Breaking the day’s work into manageable sprints, having a sprint board, hourly standups, retros, and a clear investment in backlog grooming — all help. In fact, this year I introduced a new concept to our Operation Overnight team: the Minimum Viable Product (MVP). What’s an MVP? Kenneth S. Rubin, noted Scrum theorist and author, introduces it this way:
[…] We focus each release on a small set of minimum releasable features (MRFs) around which the stakeholder community shares a strong group consensus. MRFs represent the smallest set of “must-have” features–the features that simply have to be in the release if we are to meet customer value and quality expectations. Some people refer to this set of features as the minimum viable product (MVP) (Rubin, Essential Scrum, 295.)
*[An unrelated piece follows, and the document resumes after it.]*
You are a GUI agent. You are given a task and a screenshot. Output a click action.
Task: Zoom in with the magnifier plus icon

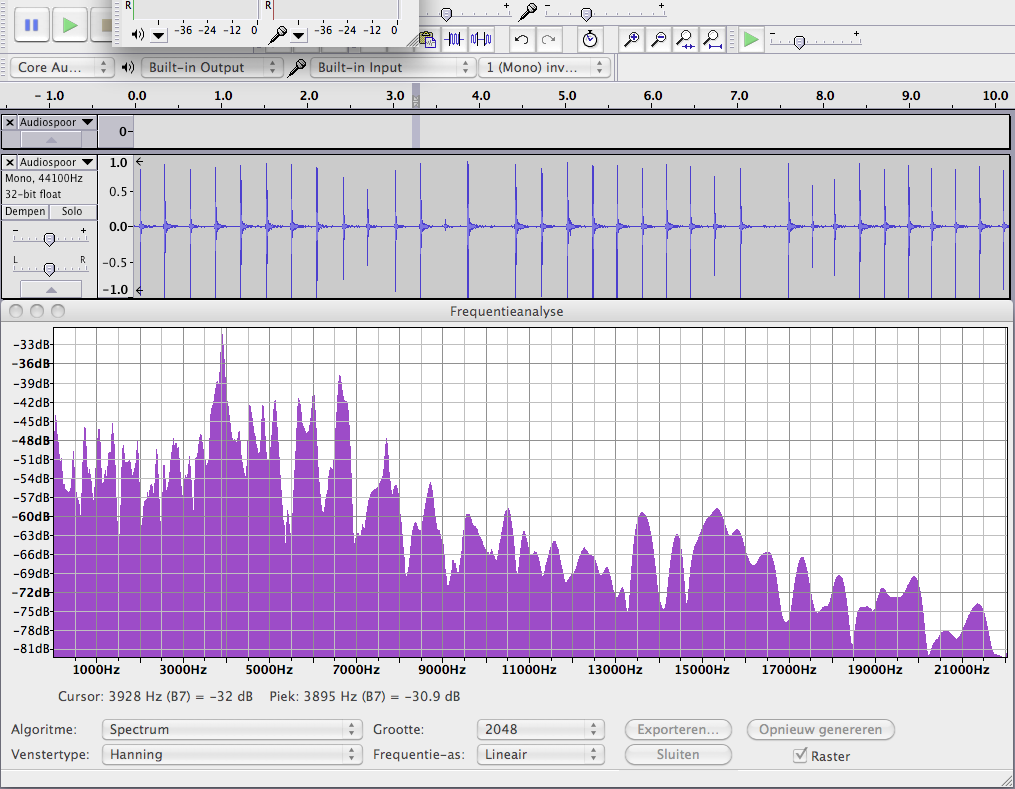(x=631, y=40)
Though MVP not a new construct in the Scrum framework (or in Lean), for many on our team it at first had the feel of the strange and unfamiliar. Over the course of the event, however, it wound up being a tremendous benefit. Here’s why…
MVPs focus conversations on what we need to do, not what we could do
In order to minimize risk and avoid building things that aren’t strictly necessary, it’s important that the question, “What’s the absolute minimum set of features that we need to deliver in order to delight the client?” is revisited throughout the event. Every feature, every idea, and every bit of work needs to be framed against this simple question.
Since we were fortunate enough to have the client embedded in our team, we didn’t have to wait for answers. This helped us quickly split stories into their must-have components and collect them in the MVP #1 space of our backlog.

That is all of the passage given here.